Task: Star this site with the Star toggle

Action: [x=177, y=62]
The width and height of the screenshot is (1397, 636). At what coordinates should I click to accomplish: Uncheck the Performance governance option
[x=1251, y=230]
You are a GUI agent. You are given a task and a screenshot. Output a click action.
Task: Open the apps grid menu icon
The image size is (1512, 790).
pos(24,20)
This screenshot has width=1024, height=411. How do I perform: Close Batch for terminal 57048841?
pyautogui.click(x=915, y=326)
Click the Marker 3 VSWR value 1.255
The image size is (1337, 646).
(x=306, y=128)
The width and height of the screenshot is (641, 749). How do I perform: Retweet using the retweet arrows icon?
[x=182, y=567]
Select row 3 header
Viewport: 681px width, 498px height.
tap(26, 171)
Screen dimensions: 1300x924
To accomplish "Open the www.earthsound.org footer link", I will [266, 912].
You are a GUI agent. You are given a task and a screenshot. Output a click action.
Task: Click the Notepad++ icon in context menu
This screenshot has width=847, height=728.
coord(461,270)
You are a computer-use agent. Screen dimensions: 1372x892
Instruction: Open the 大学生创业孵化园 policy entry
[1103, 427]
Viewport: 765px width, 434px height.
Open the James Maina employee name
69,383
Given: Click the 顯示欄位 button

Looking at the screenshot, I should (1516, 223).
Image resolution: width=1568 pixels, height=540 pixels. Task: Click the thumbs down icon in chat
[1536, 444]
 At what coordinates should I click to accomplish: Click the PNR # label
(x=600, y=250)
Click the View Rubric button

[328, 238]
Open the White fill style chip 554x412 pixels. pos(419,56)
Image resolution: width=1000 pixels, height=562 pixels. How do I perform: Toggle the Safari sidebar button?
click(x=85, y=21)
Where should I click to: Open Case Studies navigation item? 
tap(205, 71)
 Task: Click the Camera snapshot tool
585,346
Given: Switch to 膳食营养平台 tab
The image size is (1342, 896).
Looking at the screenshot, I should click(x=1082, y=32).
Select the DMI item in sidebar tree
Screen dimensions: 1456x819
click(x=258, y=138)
##############################
▶ Directions for this task
Copy the records above line for line, with no changes.

▶ Problem solution
Task: Star this site with the Star toggle

Action: [x=177, y=62]
The width and height of the screenshot is (1397, 636). At what coordinates should I click to accomplish: Uncheck the Performance governance option
[x=1251, y=230]
You are a GUI agent. You are given a task and a screenshot. Output a click action.
Task: Open the apps grid menu icon
The image size is (1512, 790).
pos(24,20)
This screenshot has width=1024, height=411. How do I perform: Close Batch for terminal 57048841?
pyautogui.click(x=915, y=326)
Click the Marker 3 VSWR value 1.255
The image size is (1337, 646).
(x=306, y=128)
The width and height of the screenshot is (641, 749). How do I perform: Retweet using the retweet arrows icon?
[x=182, y=567]
Select row 3 header
Viewport: 681px width, 498px height.
tap(26, 171)
Screen dimensions: 1300x924
To accomplish "Open the www.earthsound.org footer link", I will [266, 912].
You are a GUI agent. You are given a task and a screenshot. Output a click action.
Task: Click the Notepad++ icon in context menu
This screenshot has width=847, height=728.
coord(461,270)
You are a computer-use agent. Screen dimensions: 1372x892
Instruction: Open the 大学生创业孵化园 policy entry
[1103, 427]
Viewport: 765px width, 434px height.
Open the James Maina employee name
69,383
Given: Click the 顯示欄位 button

Looking at the screenshot, I should (1516, 223).
Image resolution: width=1568 pixels, height=540 pixels. Task: Click the thumbs down icon in chat
[1536, 444]
 At what coordinates should I click to accomplish: Click the PNR # label
(x=600, y=250)
Click the View Rubric button

[328, 238]
Open the White fill style chip 554x412 pixels. pos(419,56)
Image resolution: width=1000 pixels, height=562 pixels. How do I perform: Toggle the Safari sidebar button?
click(x=85, y=21)
Where should I click to: Open Case Studies navigation item? 
tap(205, 71)
 Task: Click the Camera snapshot tool
585,346
Given: Switch to 膳食营养平台 tab
The image size is (1342, 896).
Looking at the screenshot, I should click(x=1082, y=32).
Select the DMI item in sidebar tree
Screen dimensions: 1456x819
click(x=258, y=138)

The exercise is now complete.